2001年リリースのキーボード抜きの4人編成、オーケストラ共演の異色作。
イゴール・コロシェフが脱退し、ウェイクマンもツアーには復帰したもののまた脱退し、結果キーボードなしで制作することに決めたアルバム。キーボードがいないからオーケストラと一緒にやることにしたのか、オケがいるからキーボードの補充をやめたのか、その経緯はよく分からない。

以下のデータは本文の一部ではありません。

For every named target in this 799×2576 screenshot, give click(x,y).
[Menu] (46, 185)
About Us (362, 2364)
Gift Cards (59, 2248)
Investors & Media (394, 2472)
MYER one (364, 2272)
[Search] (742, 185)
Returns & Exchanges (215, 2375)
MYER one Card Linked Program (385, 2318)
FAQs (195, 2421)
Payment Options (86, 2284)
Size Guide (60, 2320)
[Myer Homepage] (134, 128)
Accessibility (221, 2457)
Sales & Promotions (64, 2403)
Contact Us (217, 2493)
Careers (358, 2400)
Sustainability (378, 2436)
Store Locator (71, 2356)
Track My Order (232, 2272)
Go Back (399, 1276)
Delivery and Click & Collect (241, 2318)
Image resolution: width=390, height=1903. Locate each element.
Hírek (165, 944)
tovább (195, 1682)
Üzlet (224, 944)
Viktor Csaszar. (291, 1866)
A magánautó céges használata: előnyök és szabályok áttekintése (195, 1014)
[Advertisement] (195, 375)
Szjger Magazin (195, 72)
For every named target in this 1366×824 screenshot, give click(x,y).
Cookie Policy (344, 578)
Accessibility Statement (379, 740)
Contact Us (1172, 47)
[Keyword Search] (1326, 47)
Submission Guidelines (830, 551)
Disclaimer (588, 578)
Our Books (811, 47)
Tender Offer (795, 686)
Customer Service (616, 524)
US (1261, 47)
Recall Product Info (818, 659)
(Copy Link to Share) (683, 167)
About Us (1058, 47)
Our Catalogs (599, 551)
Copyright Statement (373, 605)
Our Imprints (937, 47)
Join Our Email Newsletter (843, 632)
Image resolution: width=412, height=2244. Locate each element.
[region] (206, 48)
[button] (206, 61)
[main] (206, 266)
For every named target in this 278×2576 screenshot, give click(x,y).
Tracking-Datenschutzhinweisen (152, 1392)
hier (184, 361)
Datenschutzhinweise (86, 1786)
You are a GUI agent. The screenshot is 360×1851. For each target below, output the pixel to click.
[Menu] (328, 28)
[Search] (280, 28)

全体的な楽曲群は一定のイエス・レベルに達していると思うが、当時は一聴後、ぱっとしないなぁと思った覚えがある。何度か聴いているうちにじわじわ来るというか、冒頭のマグニフィケイション以外はその良さに気づくのに少々時間がかかった。
Give
Love Each Dayは導入のオーケストラも素晴らしいが、展開が美しい。サビメロももちろんいいが、その前のOur heaven will
be nowから続く展開になんだかぐっと来る。本アルバムで一番気に入っている曲。この良さに気付くのに若干時間がかかってしまって反省している。
Can
You
Imagineは珍しくスクワイア番長リードボーカルの曲。この御仁はもっとリードボーカル曲あってもいいと思うんだけど、なんていうかアンダーソンを立てているというかバンド(の出来)至上主義みたいなところが大きくて、制作面・人事面での辣腕とのギャップが面白い。
10分ほどのIn the Presence ofもアンダーソンのソロっぽいメロディで正直地味なんだけど、あのゆったりさが持ち味なんだなと思っている。
日本盤はボーナストラックにLong Distanceのオーケストラとの共演ライブが収録されていたが、その後に危機、Long Distance、錯乱の扉のライブがボーナスディスクとして付いたものが出て、それも買った。それにしてもジャケットはイマイチ。
この後、しばらくライブ盤とかボックスとかしか出ないので、本作が最後の作品になるのかなとよぎったこともあった。(Word Is Liveが出たころ)
残念ながら、現時点ではジョン・アンダーソン参加の最後のスタジオアルバムということになっている。